29 Jun 2011, NCCR Trade Regulation / World Trade Institute

Virtual water trade and international trade law

NCCR Trade Regulation Working Paper No. 2011/15, authored by Fitzgerald Temmerman.

More efficient use of fresh water will be crucial in mitigating increased competition over this scarce resource, which is predicted to be substantially accentuated by climate change. The water which was used during the production cycle of a good is considered to be virtually ‘embedded’ in this good (Allan, 1997). The ‘water footprint’ of a product indicates the total amount of water which was needed to produce a good (agricultural or industrial) in a certain place (Hoekstra, 2002).
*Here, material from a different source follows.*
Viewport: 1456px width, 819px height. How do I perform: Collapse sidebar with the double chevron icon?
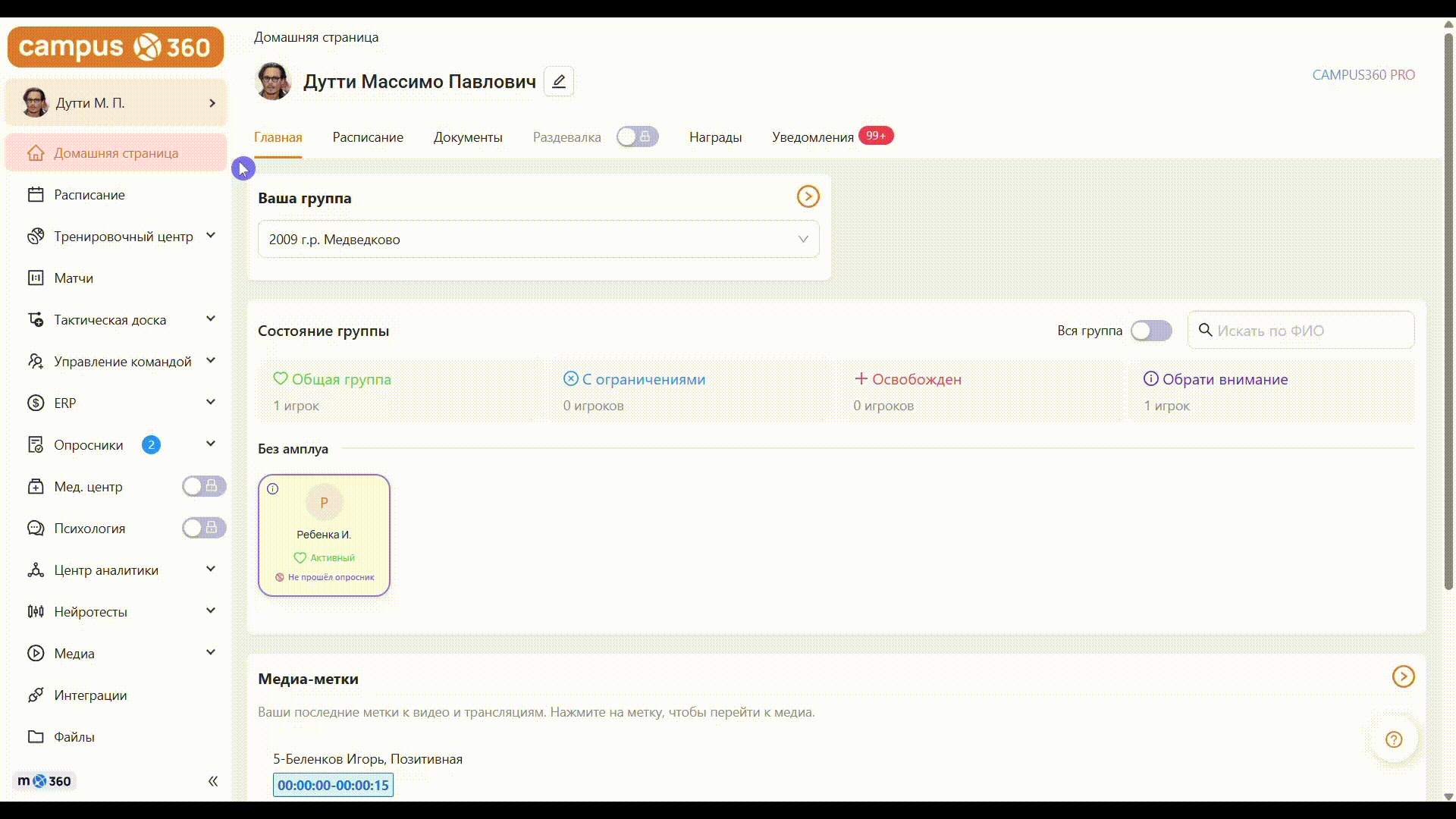(213, 781)
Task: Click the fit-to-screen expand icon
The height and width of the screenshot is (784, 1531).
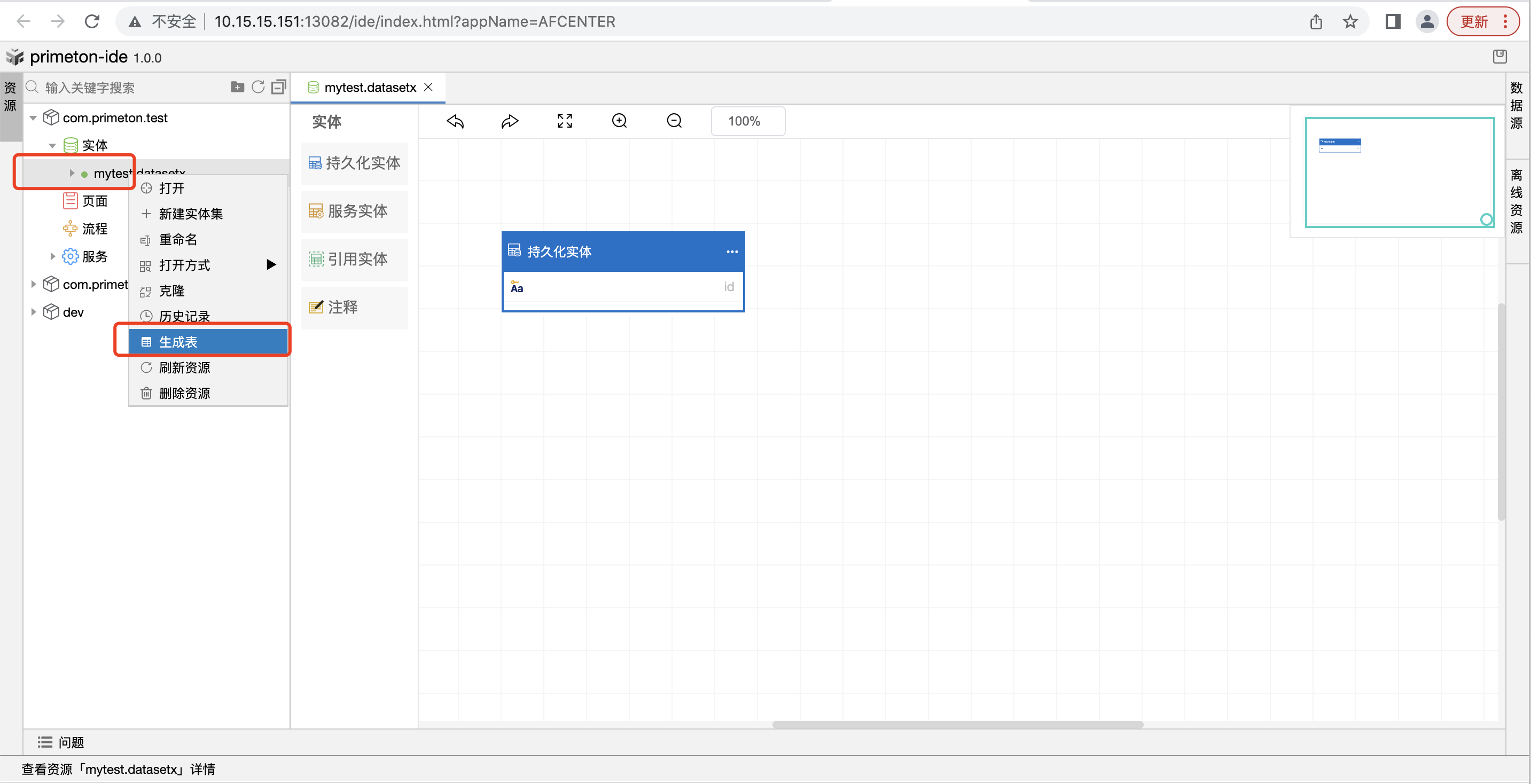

Based on the 'water footprint' concept, the ‘global water saving’ concept emerged in the year 2004, indicating that a certain amount of fresh water could be saved through international trade in ‘virtual water’ (Oki and Kanae, 2004). Looking into the water footprint data on agricultural products, one could thus assume that if crops with a higher water demand were being produced in water-rich regions and crops with a lower water demand were being produced in water-scarce regions, a significant amount of fresh water could be saved in water-scarce regions. In this regard, there are two highly relevant topics under the WTO international trade law framework: the legal status of irrigation (and related) subsidies and the possibility of using non-product related process and production methods as a criterion to distinguish between otherwise ‘like’ products.